The first output section just tells you about the tool and how you invoked it. The next section is about instruction fetches, and how many misses there were in the first level and last level caches. The third section is about references to data, and cache misses. The final section is a summary of both instruction and data references.

The results from step 2 probably didn't agree with the simple analysis presented in class. Do the more detailed results from this step give you any insights into why? You might want to run the tool on both the naive and blocked versions.

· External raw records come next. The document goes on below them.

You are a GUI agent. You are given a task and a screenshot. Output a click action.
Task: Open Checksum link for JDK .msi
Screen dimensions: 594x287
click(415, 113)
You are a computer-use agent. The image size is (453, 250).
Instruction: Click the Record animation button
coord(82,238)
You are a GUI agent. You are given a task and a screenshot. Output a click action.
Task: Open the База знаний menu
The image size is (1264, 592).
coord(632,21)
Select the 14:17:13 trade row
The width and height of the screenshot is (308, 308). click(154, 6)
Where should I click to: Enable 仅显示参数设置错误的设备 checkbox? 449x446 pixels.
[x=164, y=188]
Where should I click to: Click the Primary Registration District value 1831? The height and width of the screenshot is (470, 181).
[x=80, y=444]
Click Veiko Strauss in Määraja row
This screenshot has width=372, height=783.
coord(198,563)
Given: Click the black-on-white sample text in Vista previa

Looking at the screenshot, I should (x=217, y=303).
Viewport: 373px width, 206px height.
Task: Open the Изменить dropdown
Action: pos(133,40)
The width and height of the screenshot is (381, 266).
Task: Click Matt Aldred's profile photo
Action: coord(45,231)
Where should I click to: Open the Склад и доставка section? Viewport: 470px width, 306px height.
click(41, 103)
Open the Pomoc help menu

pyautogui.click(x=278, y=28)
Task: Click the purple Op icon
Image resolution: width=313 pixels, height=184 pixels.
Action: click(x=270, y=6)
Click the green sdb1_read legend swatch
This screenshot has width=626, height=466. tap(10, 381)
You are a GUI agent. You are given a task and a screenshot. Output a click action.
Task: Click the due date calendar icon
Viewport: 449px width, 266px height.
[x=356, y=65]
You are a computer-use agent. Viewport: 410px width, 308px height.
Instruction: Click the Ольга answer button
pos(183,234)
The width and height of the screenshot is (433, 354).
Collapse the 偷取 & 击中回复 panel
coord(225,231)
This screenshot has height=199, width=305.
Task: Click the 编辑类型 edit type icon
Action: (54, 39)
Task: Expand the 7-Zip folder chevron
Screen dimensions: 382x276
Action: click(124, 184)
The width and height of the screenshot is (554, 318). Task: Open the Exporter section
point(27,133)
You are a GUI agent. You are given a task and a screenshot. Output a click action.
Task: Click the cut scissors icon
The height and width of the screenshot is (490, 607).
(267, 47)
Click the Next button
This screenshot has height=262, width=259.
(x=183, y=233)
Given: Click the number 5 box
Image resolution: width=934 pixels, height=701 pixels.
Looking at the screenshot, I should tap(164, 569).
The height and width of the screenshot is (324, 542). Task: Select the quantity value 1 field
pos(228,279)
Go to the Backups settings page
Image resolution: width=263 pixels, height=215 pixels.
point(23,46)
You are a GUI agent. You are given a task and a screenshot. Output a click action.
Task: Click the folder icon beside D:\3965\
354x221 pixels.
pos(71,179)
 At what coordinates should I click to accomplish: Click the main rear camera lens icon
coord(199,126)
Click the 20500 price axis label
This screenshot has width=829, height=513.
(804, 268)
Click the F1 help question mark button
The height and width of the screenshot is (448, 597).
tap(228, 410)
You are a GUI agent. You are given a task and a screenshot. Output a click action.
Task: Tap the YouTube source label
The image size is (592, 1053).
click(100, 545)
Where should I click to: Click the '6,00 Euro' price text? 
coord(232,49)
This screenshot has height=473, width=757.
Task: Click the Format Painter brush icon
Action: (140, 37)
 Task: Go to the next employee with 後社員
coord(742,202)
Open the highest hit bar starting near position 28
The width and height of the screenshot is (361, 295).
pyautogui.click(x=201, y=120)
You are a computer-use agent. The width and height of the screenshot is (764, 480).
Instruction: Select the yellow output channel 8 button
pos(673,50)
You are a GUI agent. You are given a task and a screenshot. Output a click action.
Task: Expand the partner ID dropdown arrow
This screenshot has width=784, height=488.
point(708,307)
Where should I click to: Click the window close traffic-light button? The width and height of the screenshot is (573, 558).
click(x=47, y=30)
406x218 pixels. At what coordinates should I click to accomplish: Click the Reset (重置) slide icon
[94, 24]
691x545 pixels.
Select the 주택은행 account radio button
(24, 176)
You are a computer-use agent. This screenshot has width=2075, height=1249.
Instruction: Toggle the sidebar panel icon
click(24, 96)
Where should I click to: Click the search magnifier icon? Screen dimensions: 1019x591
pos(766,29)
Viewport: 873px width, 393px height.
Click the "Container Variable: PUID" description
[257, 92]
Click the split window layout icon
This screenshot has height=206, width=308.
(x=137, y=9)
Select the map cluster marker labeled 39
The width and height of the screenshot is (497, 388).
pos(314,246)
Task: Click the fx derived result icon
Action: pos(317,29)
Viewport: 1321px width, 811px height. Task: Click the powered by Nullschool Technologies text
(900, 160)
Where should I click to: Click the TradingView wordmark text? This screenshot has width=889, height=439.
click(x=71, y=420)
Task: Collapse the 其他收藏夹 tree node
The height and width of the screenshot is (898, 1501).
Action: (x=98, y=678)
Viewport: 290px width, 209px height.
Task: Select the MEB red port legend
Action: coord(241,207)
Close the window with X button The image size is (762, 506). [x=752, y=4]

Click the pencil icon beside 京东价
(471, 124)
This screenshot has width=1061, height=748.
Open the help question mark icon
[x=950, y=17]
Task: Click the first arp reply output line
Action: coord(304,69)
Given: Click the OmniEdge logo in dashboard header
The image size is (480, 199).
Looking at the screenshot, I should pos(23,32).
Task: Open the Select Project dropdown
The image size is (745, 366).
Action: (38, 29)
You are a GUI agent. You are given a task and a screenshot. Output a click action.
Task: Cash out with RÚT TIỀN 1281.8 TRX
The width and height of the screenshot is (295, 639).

Warning: the tool is a simulator, and so programs take much longer to run on it than they do when run directly on the hardware.

Run the tool on the block matrix multiply implementation for matrix size, N, of 1600 and using the best block size you found in Question 2. Hand in the output of that run.

We suggest trying some other block sizes as well and comparing the results. How big do changes in the miss rate have to be to make a noticable difference in execution time? (Again, notihng to hand in for these questions.)

Turn-in

You should hand in a table of measurements for Question 1, a table of measurements for Question 2, and the output of running the tool for Question 3.

Note that you are simply taking measurements. The right answer is whatever you observe, assuming you have run the experiment correctly.